问题
This is my first question here...
I'm writing an arbitrary precision integer class to be used in C# (64-bit). Currently I'm working on the multiplication routine, using a recursive divide-and-conquer algorithm to break down the multi-bit multiplication into a series of primitive 64-to-128-bit multiplications, the results of which are recombined then by simple addition. In order to get a significant performance boost, I'm writing the code in native x64 C++, embedded in a C++/CLI wrapper to make it callable from C# code.
It all works great so far, regarding the algorithms. However, my problem is the optimization for speed. Since the 64-to-128-bit multiplication is the real bottleneck here, I tried to optimize my code right there. My first simple approach was a C++ function that implements this multiplication by performing four 32-to-64-bit multiplications and recombining the results with a couple of shifts and adds. This is the source code:
// 64-bit to 128-bit multiplication, using the following decomposition:
// (a*2^32 + i) (b*2^32 + i) = ab*2^64 + (aj + bi)*2^32 + ij
public: static void Mul (UINT64 u8Factor1,
UINT64 u8Factor2,
UINT64& u8ProductL,
UINT64& u8ProductH)
{
UINT64 u8Result1, u8Result2;
UINT64 u8Factor1L = u8Factor1 & 0xFFFFFFFFULL;
UINT64 u8Factor2L = u8Factor2 & 0xFFFFFFFFULL;
UINT64 u8Factor1H = u8Factor1 >> 32;
UINT64 u8Factor2H = u8Factor2 >> 32;
u8ProductL = u8Factor1L * u8Factor2L;
u8ProductH = u8Factor1H * u8Factor2H;
u8Result1 = u8Factor1L * u8Factor2H;
u8Result2 = u8Factor1H * u8Factor2L;
if (u8Result1 > MAX_UINT64 - u8Result2)
{
u8Result1 += u8Result2;
u8Result2 = (u8Result1 >> 32) | 0x100000000ULL; // add carry
}
else
{
u8Result1 += u8Result2;
u8Result2 = (u8Result1 >> 32);
}
if (u8ProductL > MAX_UINT64 - (u8Result1 <<= 32))
{
u8Result2++;
}
u8ProductL += u8Result1;
u8ProductH += u8Result2;
return;
}
This function expects two 64-bit values and returns a 128-bit result as two 64-bit quantities passed as reference.

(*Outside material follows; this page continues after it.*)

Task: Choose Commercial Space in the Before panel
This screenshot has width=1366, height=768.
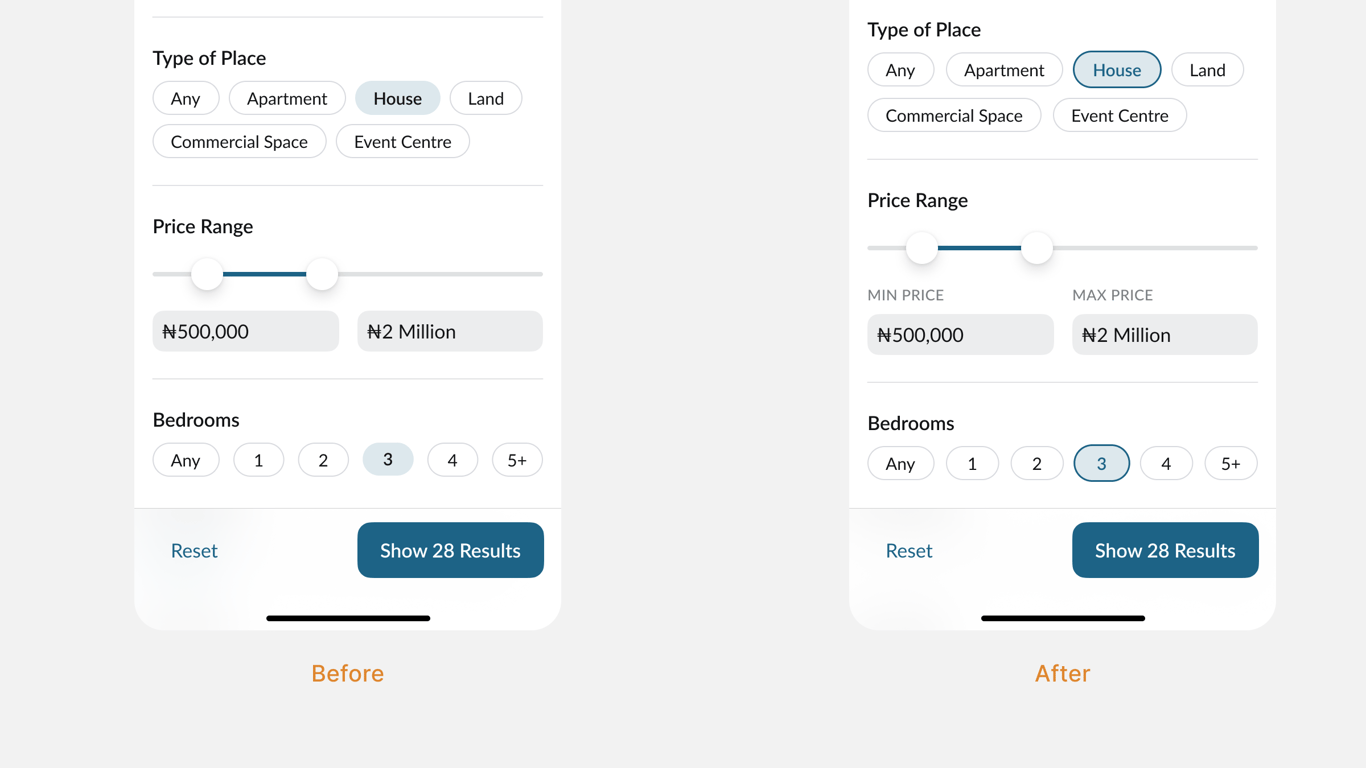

This works fine. In the next step, I tried to replace the call to this function by ASM code that calls the CPU's MUL instruction. Since there's no inline ASM in x64 mode anymore, the code must be put into a separate .asm file. This is the implementation:
_TEXT segment
; =============================================================================
; multiplication
; -----------------------------------------------------------------------------
; 64-bit to 128-bit multiplication, using the x64 MUL instruction
AsmMul1 proc ; ?AsmMul1@@$$FYAX_K0AEA_K1@Z
; ecx : Factor1
; edx : Factor2
; [r8] : ProductL
; [r9] : ProductH
mov rax, rcx ; rax = Factor1
mul rdx ; rdx:rax = Factor1 * Factor2
mov qword ptr [r8], rax ; [r8] = ProductL
mov qword ptr [r9], rdx ; [r9] = ProductH
ret
AsmMul1 endp
; =============================================================================
_TEXT ends
end
That's utmost simple and straightforward. The function is referenced from C++ code using an extern "C"
forward definition:
extern "C"
{
void AsmMul1 (UINT64, UINT64, UINT64&, UINT64&);
}
To my surprise, it turned out to be significantly slower than the C++ function. To properly benchmark the performance, I've written a C++ function that computes 10,000,000 pairs of pseudo-random unsigned 64-bit values and performs multiplications in a tight loop, using those implementations one after another, with exactly the same values. The code is compiled in Release mode with optimizations turned on. The time spent in the loop is 515 msec for the ASM version, compared to 125 msec (!) for the C++ version.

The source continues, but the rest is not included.